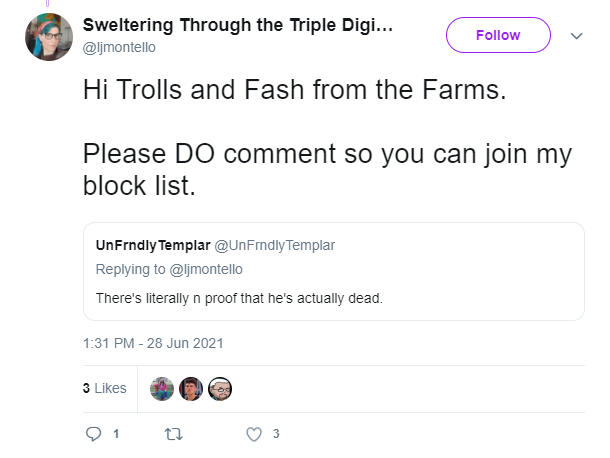Click the reply count beside the speech bubble
This screenshot has width=610, height=458.
click(115, 434)
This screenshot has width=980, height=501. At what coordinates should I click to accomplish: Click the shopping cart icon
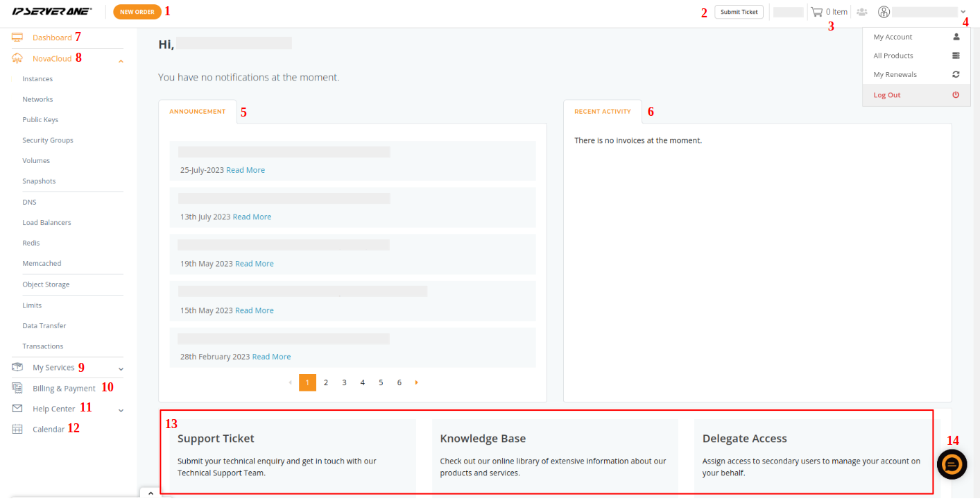[816, 12]
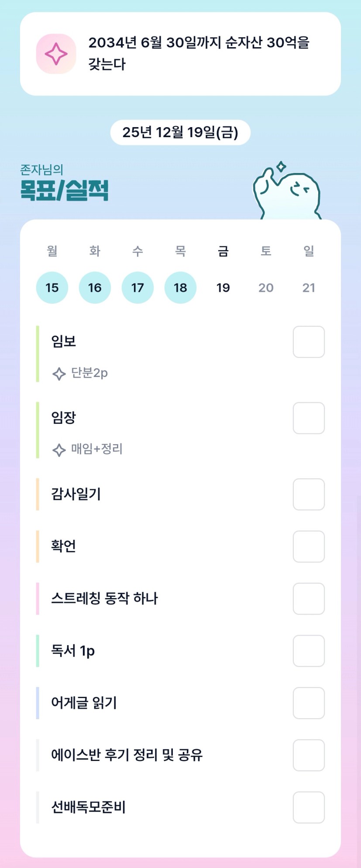Open the 25년 12월 19일(금) date picker
The image size is (361, 868).
point(180,132)
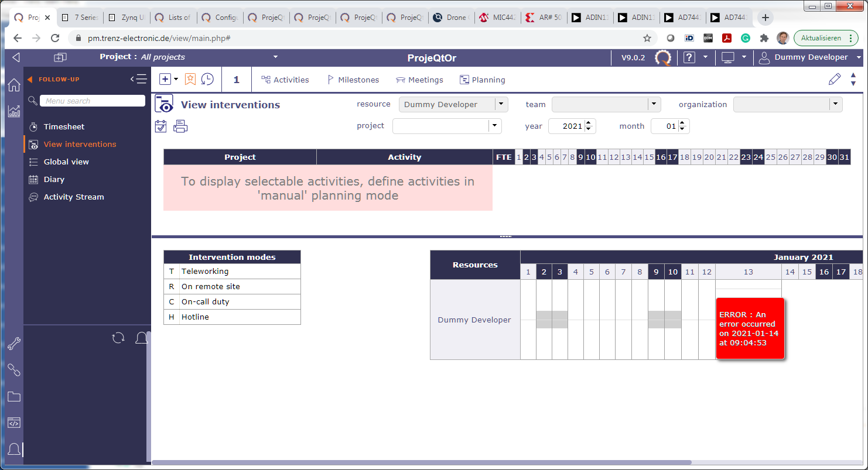Image resolution: width=868 pixels, height=470 pixels.
Task: Select Global view in sidebar menu
Action: coord(66,162)
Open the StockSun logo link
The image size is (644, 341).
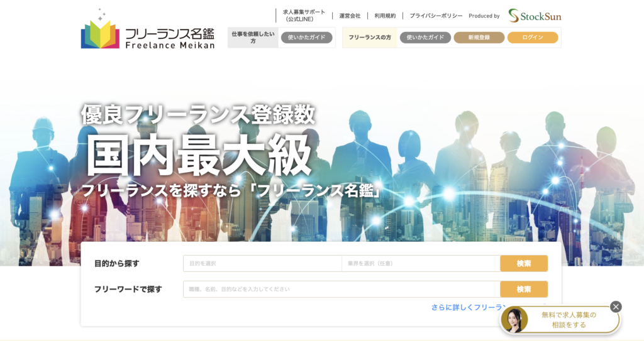pos(535,16)
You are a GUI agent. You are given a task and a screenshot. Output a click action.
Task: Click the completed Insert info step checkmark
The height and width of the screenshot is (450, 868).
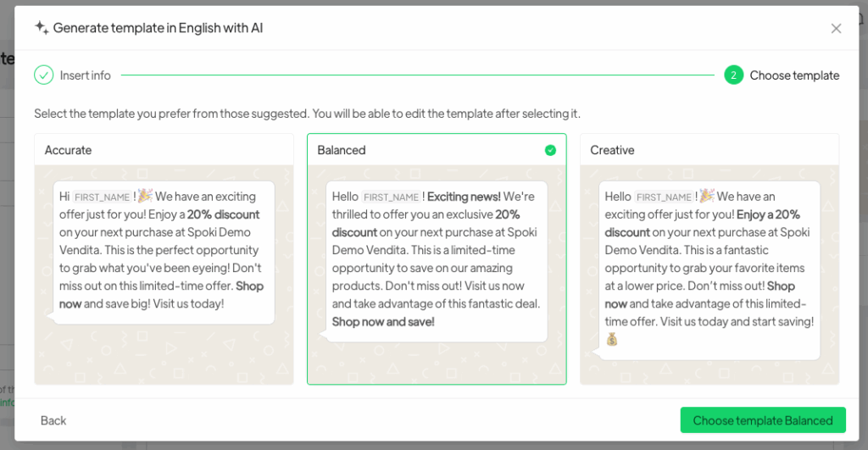[x=43, y=75]
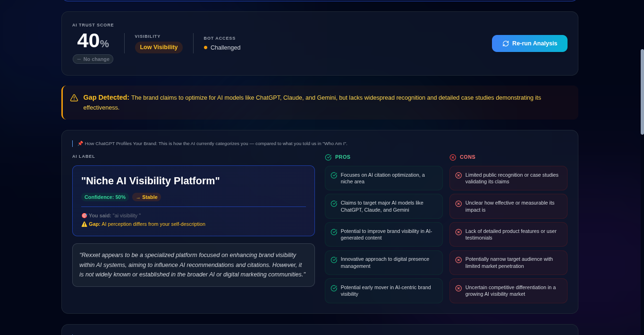Click check icon beside AI citation optimization
This screenshot has width=644, height=335.
click(334, 175)
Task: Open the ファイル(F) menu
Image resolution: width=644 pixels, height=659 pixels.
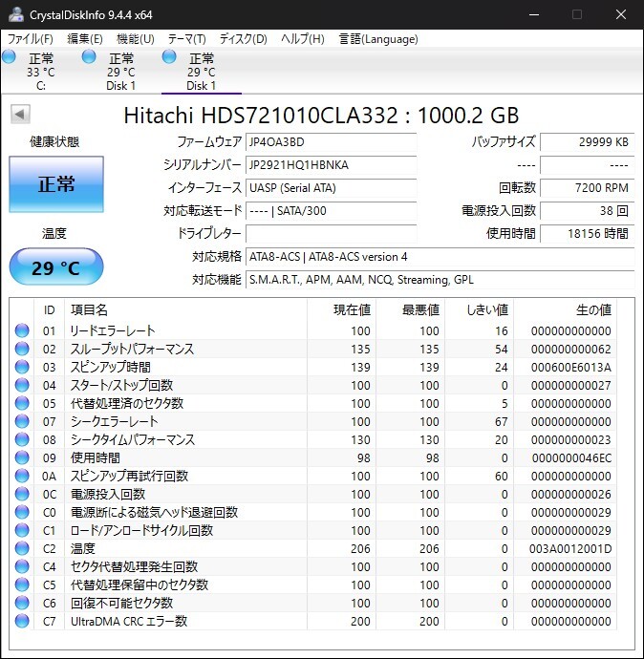Action: tap(31, 39)
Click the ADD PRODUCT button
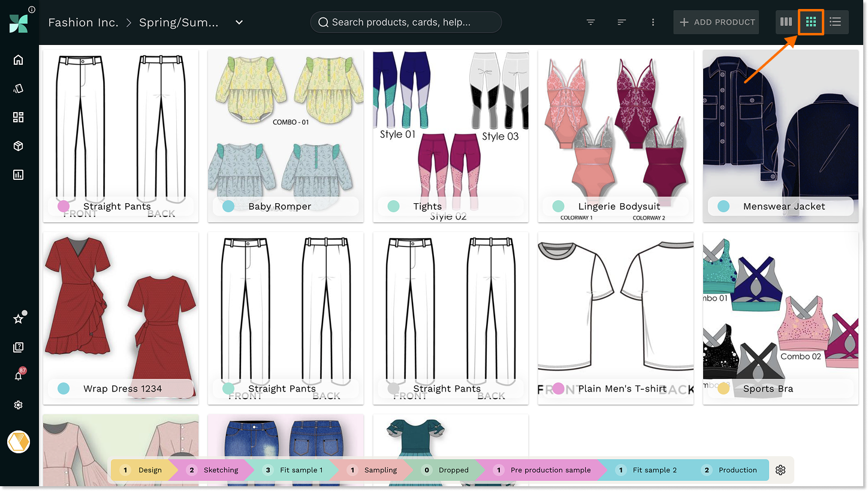The width and height of the screenshot is (868, 491). tap(716, 22)
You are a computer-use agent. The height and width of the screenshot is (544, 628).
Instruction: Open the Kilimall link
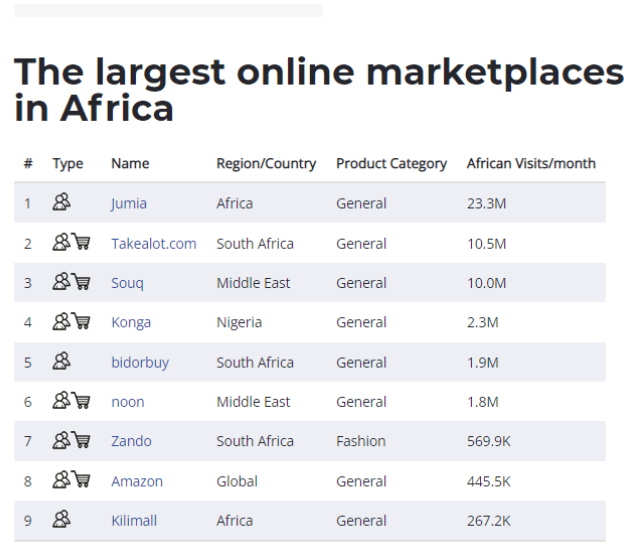coord(134,520)
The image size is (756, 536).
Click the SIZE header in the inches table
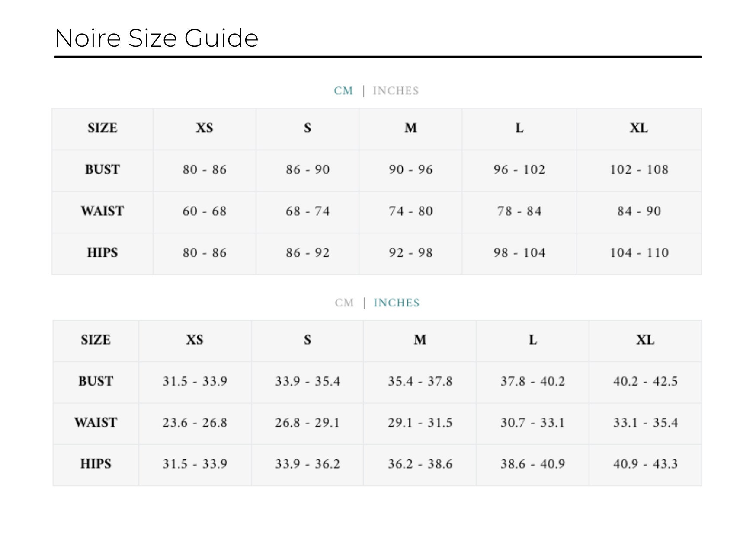point(96,340)
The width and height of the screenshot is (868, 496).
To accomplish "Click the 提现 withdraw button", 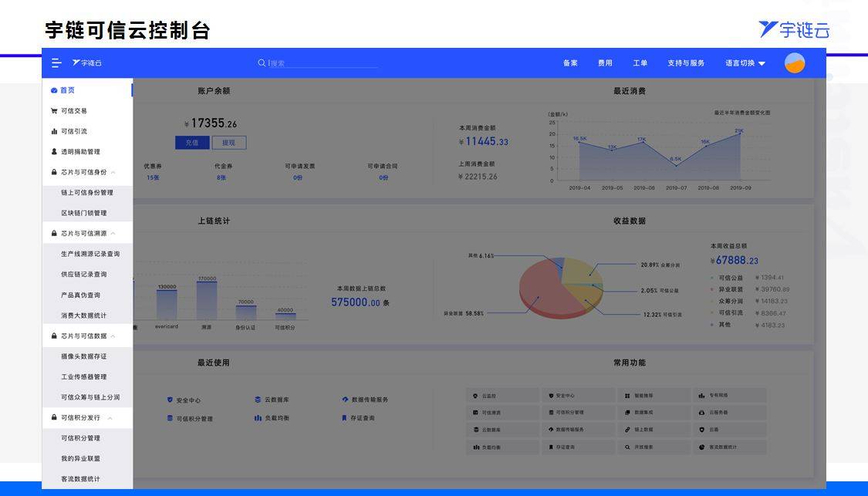I will [x=229, y=143].
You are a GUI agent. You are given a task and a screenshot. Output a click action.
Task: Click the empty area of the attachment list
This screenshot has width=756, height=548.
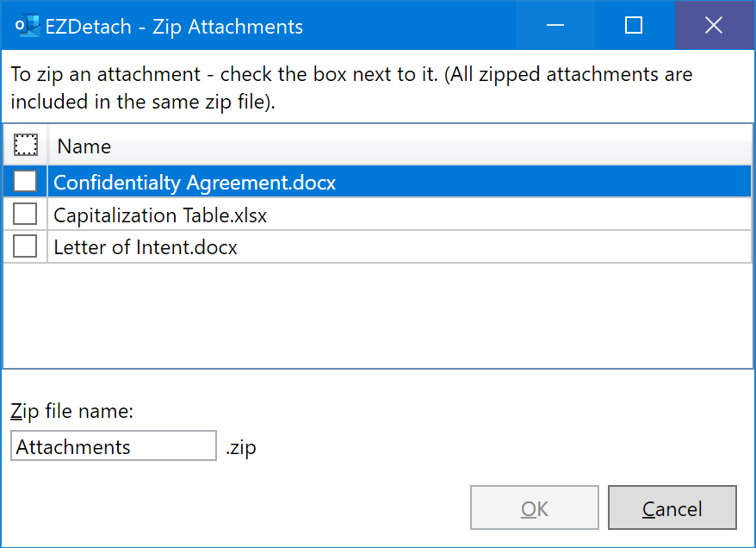click(x=377, y=315)
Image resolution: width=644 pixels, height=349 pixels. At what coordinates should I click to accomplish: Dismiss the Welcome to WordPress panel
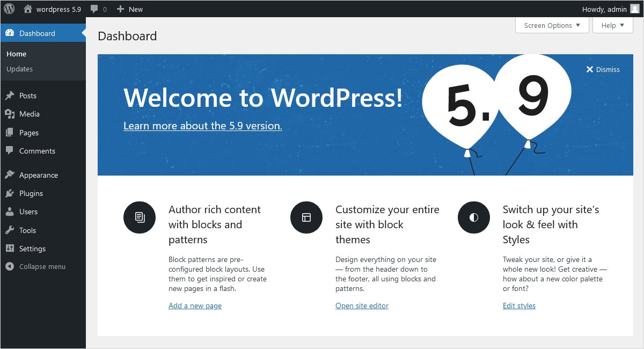coord(603,69)
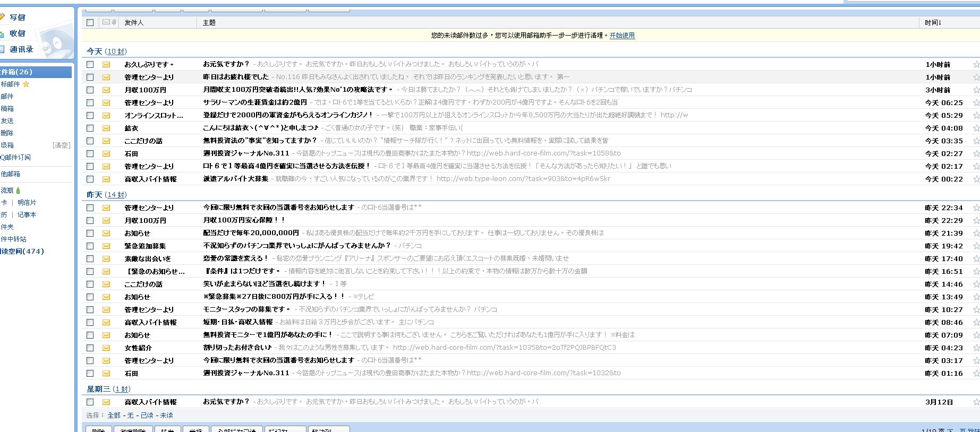The height and width of the screenshot is (432, 980).
Task: Click the 开始使用 link in the notice bar
Action: point(622,36)
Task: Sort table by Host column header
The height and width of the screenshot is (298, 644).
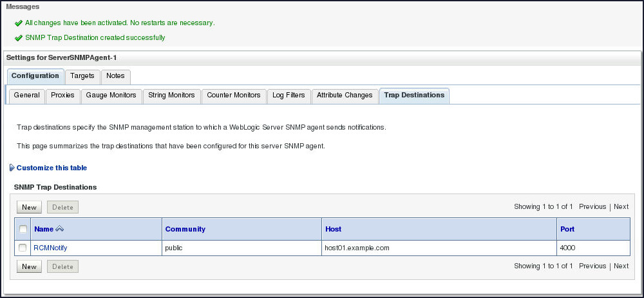Action: click(334, 229)
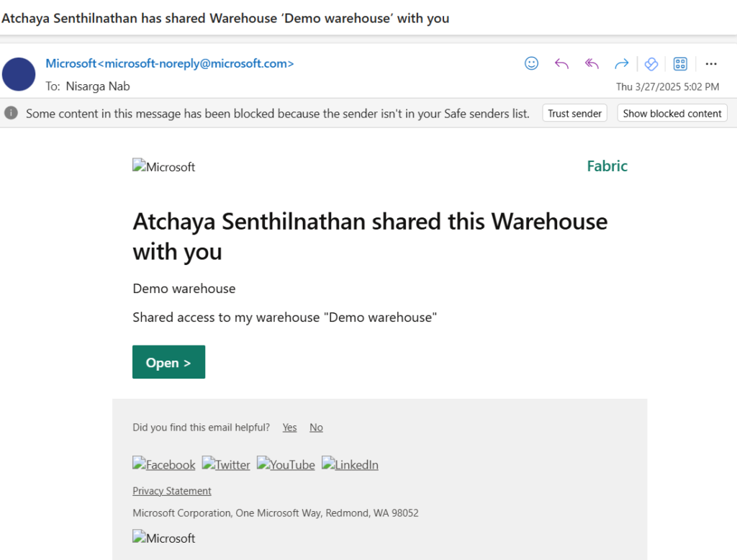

= = = = =

--- Task instructions ---
Output exactly the lines from the one containing "The height and width of the screenshot is (298, 644)." through the last line of the records above, both included, leaving out any pictures.

--- Exercise result ---
The height and width of the screenshot is (298, 644).
Action: click(334, 229)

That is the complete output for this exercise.